### What is expected:
Write out the RadVel tutorial, beginning at the words "Next, we will" and stopping after "the first planet).", and change "sinusoidal" to "wavelike".

Well, that solution doesn't look very good! Let's optimize the parameters set to vary by maximizing the likelihood.

Initialize a ``radvel.Posterior`` object.

In [None]:
post = radvel.posterior.Posterior(like) # initialize radvel.Posterior object

Choose which parameters to change or hold fixed during a fit. By default, all `radvel.Parameter` objects will vary, so you only have to worry about setting the ones you want to hold fixed.

In [None]:
post.likelihood.params['secosw1'].vary = False # set as false because we are assuming circular orbit
post.likelihood.params['sesinw1'].vary = False # set as false because we are assuming circular orbit
print(like)

Maximize the likelihood and print the updated posterior object

In [None]:
res  = optimize.minimize(
    post.neglogprob_array,     # objective function is negative log likelihood
    post.get_vary_params(),    # initial variable parameters
    method='Powell',           # Nelder-Mead also works
    )

plot_results(like)             # plot best fit model
print(post)

RadVel comes equipped with some fancy ready-made plotting routines. Check this out!

In [None]:
matplotlib.rcParams['font.size'] = 12

RVPlot = orbit_plots.MultipanelPlot(post)
RVPlot.plot_multipanel()

matplotlib.rcParams['font.size'] = 18

## 6. Residuals and Repeat
Residuals are the difference of our data and our best-fit model. 

Next, we will plot the residuals of our optimized model to see if there is a second planet in our data. When we look at the following residuals, we will see a sinusoidal shape, so another planet may be present! Thus, we will repeat the steps shown earlier (this time using the parameters from the maximum fit for the first planet).

In [None]:
residuals1 = post.likelihood.residuals()

# TODO: make a plot of data.time versus `residuals1`. What do you notice? What would you estimate the period 
#  of the other exoplanet in this system to be? Write your answer between the triple quotes below.

"""





"""

Let's repeat the above analysis with two planets!

In [None]:
nyquist = 2 # maximum sampling rate
minPer = 20 # minimum period to look for 2nd planet
maxPer = 30 # max period to look for 2nd planet

#finding 2nd planet period
period2 = periodogram(data.t, data.vel, minPer, maxPer, nyquist) # finding possible periords for 2nd planet

# TODO: why doesn't the periodogram return the period of the first planet? Write your answer between the triple
#  quotes below.

"""






"""

Repeat the RadVel analysis

In [None]:
nplanets = 2 # number of planets

def initialize_model():
    
    time_base = 2420
    params = radvel.Parameters(nplanets,basis='per tc secosw sesinw k')
    
    # 1st Planet
    params['per1'] = post.params['per1']     # period of 1st planet
    params['tc1'] = post.params['tc1']      # time transit of 1st planet
    params['secosw1'] = post.params['secosw1']  # determines eccentricity (assuming circular orbit here)
    params['sesinw1'] = post.params['sesinw1']  # determines eccentricity (assuming circular orbit here)

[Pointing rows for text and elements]
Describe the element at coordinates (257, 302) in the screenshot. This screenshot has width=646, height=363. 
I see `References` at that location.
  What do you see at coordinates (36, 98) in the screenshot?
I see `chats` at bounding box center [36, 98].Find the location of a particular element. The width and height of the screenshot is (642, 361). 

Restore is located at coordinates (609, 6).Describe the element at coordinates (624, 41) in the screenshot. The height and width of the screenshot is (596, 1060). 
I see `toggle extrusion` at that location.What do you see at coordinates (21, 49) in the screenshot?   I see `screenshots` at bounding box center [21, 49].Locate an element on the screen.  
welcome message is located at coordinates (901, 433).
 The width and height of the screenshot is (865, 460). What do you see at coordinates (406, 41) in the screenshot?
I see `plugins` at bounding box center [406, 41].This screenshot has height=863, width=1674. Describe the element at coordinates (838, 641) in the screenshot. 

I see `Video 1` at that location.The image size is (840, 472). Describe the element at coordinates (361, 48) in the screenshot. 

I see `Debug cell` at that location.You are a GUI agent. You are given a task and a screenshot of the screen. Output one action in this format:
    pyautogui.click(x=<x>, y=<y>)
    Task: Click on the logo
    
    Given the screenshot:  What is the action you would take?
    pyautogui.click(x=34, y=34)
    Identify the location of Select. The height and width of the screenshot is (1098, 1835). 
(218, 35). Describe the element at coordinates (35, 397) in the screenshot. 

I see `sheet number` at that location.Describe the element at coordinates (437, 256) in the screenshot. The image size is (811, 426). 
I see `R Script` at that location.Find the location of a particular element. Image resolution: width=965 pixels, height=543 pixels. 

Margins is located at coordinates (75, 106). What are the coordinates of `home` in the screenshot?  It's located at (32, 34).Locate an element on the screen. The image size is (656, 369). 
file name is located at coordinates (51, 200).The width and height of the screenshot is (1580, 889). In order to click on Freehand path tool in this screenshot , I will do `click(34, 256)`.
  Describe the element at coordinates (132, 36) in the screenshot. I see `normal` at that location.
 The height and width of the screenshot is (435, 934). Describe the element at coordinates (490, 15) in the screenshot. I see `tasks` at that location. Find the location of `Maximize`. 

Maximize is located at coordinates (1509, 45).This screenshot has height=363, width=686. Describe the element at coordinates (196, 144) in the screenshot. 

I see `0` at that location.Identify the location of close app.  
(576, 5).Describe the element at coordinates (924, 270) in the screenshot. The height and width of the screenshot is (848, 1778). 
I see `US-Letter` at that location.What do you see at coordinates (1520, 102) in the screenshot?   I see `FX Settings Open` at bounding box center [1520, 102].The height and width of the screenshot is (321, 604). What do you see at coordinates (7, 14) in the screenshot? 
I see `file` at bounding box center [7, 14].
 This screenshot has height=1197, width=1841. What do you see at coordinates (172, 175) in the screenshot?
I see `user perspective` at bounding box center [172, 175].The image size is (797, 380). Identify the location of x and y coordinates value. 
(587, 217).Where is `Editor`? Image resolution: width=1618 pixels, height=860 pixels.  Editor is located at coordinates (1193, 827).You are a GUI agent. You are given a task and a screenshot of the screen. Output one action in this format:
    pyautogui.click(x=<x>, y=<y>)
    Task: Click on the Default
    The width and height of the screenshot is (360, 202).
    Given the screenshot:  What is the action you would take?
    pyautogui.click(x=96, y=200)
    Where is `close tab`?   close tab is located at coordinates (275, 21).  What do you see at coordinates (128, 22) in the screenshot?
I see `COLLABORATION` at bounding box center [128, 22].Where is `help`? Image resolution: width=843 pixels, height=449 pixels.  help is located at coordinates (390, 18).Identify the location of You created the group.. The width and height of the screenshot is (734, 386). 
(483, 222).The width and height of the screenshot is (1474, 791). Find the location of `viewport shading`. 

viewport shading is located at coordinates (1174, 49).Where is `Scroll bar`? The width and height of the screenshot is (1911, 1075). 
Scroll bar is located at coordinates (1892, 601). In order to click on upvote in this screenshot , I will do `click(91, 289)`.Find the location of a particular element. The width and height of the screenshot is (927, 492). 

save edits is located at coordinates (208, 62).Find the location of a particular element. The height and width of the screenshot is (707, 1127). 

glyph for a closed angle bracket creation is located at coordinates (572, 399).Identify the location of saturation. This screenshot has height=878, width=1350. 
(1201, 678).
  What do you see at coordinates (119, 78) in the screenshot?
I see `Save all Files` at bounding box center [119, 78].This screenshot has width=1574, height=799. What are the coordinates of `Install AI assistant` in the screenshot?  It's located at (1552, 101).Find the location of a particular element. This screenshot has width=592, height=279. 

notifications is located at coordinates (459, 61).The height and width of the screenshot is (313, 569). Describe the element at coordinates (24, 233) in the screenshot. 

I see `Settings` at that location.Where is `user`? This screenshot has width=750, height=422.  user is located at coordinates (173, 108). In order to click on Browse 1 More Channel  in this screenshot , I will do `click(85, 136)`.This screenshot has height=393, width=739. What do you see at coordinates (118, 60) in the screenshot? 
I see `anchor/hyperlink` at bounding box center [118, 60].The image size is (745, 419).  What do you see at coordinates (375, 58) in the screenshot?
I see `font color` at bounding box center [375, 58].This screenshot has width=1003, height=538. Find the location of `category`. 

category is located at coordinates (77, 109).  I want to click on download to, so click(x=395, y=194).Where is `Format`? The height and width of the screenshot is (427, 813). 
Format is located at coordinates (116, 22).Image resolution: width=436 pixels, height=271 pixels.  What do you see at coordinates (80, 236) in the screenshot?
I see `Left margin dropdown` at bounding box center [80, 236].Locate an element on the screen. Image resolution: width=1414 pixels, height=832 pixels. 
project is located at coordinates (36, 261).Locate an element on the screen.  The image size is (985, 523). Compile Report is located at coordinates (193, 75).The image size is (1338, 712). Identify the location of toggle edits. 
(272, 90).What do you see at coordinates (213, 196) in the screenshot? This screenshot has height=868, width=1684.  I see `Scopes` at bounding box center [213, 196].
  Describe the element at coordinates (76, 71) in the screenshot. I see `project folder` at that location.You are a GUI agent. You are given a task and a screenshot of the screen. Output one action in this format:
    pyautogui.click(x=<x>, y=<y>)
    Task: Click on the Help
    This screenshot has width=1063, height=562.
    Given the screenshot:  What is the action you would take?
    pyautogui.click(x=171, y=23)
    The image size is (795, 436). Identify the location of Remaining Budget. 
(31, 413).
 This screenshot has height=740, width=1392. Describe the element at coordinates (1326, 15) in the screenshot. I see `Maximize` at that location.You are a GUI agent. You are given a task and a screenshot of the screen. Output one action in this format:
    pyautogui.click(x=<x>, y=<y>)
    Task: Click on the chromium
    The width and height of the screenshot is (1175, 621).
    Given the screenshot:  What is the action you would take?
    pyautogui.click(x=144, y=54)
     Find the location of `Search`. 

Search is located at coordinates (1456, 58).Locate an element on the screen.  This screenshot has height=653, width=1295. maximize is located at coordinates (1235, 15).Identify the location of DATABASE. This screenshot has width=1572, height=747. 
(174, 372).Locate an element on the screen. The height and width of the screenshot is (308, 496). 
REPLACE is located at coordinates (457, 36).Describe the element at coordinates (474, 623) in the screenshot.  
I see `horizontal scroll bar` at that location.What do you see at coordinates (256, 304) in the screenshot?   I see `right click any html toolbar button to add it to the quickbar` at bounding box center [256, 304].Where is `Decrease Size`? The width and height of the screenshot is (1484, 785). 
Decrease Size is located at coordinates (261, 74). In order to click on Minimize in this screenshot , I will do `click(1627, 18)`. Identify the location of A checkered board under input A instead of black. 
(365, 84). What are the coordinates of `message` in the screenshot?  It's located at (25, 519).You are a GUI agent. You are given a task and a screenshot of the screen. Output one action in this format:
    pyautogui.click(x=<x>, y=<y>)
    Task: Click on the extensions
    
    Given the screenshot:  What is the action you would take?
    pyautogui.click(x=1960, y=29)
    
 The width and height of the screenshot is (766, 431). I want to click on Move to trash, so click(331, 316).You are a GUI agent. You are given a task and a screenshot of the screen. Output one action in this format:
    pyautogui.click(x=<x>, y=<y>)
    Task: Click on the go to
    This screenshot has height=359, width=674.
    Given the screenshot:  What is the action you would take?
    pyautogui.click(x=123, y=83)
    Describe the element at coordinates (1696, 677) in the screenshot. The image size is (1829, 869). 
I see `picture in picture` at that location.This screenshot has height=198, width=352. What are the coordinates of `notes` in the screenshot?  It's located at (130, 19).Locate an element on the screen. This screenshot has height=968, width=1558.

### Expected answer:
Next, we will plot the residuals of our optimized model to see if there is a second planet in our data. When we look at the following residuals, we will see a wavelike shape, so another planet may be present! Thus, we will repeat the steps shown earlier (this time using the parameters from the maximum fit for the first planet).